Skift Take

The big hotel groups sit on a $7 billion cash pile. How they use it, whether it's to acquire properties, improve their offerings, or buy back stocks, will shape their futures.

Global hotel groups are awash in near-record amounts of cash. Seven of the best-known hotel groups were collectively sitting on about $7.3 billion in cash and short-term investments in June, according to a recent wave of financial filings.

How these hotel giants — Accor, Choice, Hilton, Hyatt, IHG (InterContinental Hotels Group), Marriott, and Wyndham — deploy their cash will be of great interest. Stakeholders hoping for some of that cash include property owners looking to sell hotel assets, workers looking for raises, executives hoping for corporate investment in their products, and shareholders hoping that companies repurchase shares to boost stock prices.

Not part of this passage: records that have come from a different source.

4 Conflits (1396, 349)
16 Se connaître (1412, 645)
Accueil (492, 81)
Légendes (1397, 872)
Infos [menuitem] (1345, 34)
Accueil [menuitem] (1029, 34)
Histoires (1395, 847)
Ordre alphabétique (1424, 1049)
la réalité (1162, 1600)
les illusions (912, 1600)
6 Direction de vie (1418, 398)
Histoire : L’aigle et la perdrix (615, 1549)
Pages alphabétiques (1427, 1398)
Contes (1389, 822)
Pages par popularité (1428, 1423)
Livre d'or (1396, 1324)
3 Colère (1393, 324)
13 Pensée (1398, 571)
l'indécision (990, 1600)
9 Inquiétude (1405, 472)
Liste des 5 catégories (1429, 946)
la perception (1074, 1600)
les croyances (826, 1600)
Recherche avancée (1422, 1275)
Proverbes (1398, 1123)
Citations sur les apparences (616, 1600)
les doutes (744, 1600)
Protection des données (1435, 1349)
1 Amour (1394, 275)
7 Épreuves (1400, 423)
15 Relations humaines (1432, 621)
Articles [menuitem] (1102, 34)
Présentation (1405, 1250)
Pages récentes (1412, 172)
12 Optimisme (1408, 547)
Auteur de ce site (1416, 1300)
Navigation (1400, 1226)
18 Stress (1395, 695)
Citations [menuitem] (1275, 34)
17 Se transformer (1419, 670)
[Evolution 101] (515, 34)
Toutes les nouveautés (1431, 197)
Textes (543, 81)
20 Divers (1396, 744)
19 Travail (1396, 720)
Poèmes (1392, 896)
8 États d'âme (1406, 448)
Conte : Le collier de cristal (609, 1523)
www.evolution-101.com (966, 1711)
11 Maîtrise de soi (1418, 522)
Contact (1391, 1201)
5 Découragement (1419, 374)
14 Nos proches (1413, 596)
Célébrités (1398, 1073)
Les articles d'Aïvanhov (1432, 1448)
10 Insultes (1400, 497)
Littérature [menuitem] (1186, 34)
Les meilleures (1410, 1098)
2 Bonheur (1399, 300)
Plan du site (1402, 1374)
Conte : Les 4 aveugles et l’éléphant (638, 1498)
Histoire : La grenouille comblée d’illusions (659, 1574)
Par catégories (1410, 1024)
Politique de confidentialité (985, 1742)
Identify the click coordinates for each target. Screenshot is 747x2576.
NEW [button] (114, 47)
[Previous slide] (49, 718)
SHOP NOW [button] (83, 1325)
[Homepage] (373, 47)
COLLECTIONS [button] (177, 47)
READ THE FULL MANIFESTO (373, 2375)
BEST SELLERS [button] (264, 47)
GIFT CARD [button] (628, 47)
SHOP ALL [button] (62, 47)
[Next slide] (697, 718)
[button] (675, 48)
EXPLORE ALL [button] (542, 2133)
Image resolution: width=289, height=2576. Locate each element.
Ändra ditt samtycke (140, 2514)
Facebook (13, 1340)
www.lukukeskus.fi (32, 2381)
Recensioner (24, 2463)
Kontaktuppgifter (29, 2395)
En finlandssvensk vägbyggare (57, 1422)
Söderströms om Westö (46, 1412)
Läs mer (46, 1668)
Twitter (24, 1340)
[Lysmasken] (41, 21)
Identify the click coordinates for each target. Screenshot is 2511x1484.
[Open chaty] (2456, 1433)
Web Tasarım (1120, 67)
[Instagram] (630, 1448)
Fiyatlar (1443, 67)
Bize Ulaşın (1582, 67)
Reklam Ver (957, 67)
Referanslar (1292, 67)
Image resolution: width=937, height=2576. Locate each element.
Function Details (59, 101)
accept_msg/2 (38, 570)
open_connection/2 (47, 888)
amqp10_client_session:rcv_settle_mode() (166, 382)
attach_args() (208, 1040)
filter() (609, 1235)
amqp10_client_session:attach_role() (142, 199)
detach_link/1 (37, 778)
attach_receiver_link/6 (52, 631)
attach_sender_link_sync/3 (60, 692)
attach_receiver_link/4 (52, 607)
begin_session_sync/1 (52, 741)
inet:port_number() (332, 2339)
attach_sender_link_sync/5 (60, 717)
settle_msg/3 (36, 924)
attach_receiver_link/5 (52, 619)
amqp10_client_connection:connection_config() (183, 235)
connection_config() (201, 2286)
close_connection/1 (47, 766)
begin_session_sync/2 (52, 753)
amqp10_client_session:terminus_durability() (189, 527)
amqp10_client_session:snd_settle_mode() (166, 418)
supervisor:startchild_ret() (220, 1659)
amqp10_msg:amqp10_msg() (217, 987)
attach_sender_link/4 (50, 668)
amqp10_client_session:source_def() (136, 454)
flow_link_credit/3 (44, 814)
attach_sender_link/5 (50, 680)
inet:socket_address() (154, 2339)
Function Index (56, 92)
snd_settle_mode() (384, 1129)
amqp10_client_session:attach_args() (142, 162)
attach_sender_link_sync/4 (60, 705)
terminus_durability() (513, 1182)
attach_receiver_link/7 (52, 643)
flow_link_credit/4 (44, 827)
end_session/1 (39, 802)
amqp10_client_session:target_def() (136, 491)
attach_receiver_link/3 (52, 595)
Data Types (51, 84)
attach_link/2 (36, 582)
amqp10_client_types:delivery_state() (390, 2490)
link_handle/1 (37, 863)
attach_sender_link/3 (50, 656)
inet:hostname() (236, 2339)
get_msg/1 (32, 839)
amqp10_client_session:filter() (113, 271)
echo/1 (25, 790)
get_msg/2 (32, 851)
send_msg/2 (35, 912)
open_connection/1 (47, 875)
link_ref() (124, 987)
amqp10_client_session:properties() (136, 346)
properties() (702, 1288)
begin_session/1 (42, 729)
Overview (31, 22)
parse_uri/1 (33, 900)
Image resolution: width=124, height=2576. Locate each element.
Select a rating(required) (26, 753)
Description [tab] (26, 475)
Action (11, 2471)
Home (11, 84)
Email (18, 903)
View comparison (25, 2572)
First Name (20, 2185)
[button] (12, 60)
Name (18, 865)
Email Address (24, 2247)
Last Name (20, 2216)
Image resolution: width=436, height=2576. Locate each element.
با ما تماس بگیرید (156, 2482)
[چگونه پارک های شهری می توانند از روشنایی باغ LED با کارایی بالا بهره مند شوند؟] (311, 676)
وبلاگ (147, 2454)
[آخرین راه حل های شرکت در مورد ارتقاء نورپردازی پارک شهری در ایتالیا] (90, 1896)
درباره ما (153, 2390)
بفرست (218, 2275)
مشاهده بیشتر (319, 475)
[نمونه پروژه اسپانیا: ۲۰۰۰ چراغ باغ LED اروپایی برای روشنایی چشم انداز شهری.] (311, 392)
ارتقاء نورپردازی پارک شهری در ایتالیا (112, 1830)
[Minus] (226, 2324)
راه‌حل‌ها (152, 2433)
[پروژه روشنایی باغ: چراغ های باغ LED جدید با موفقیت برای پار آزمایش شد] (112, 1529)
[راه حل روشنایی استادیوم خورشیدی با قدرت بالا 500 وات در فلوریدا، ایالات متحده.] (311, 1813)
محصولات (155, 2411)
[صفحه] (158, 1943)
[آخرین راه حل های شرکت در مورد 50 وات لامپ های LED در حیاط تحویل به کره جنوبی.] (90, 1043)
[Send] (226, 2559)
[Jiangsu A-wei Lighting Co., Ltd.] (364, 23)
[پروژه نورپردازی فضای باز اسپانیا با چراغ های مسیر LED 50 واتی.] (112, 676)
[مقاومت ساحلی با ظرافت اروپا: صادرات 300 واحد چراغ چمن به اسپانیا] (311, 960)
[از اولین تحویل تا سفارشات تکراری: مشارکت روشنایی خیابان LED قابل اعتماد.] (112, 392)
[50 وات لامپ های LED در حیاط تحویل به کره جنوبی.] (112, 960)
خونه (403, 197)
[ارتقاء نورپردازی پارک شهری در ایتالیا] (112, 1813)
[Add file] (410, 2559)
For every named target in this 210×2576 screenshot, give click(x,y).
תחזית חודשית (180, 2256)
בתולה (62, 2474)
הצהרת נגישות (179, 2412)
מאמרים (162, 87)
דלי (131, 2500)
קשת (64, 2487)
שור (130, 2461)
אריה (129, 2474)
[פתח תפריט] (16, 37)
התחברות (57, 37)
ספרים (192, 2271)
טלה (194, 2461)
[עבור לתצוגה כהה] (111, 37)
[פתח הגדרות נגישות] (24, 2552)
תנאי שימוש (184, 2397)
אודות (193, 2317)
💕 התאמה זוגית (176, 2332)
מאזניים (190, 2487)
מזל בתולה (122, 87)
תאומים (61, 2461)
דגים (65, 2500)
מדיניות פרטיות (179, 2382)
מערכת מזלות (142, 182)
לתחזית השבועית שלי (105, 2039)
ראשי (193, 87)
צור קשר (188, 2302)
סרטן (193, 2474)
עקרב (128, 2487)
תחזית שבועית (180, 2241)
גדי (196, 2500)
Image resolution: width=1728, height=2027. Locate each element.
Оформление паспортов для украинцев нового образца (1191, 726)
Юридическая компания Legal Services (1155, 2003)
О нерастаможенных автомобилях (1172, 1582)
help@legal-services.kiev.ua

Take Marriott International, for example. At the end of last year, it had $1.39 billion in cash and short-term investments, partly as a hangover from building up a cash cushion during the uncertainty of the pandemic. By June 30, it had reduced its cash pile to $546 million.

“Given our outlook for further global recovery and our powerful business model that is generating significant cash beyond our investment needs, we expect to return more than $2.2 billion to shareholders this year,” said Kathleen Oberg, chief financial officer of Marriott International, during an earnings call earlier this month.

Major hotel companies are following varied playbooks. Most signaled plans to draw down their cash hordes one way or another. Rising interest rates are eating away at the value of cash, discouraging companies from holding onto it.

Hyatt and Wyndham Go Shopping

Hyatt had $1.955 billion in cash, cash equivalents, and short-term investments as of June 30. It plans to pay down a portion or all of the short-term debt it issued in late 2021 while also buying back some stock.

Hyatt is looking to use some of its cash to buy hotels. Earlier this month, it bought Hotel Irvine in California, an independent 541-room hotel, for $135 million.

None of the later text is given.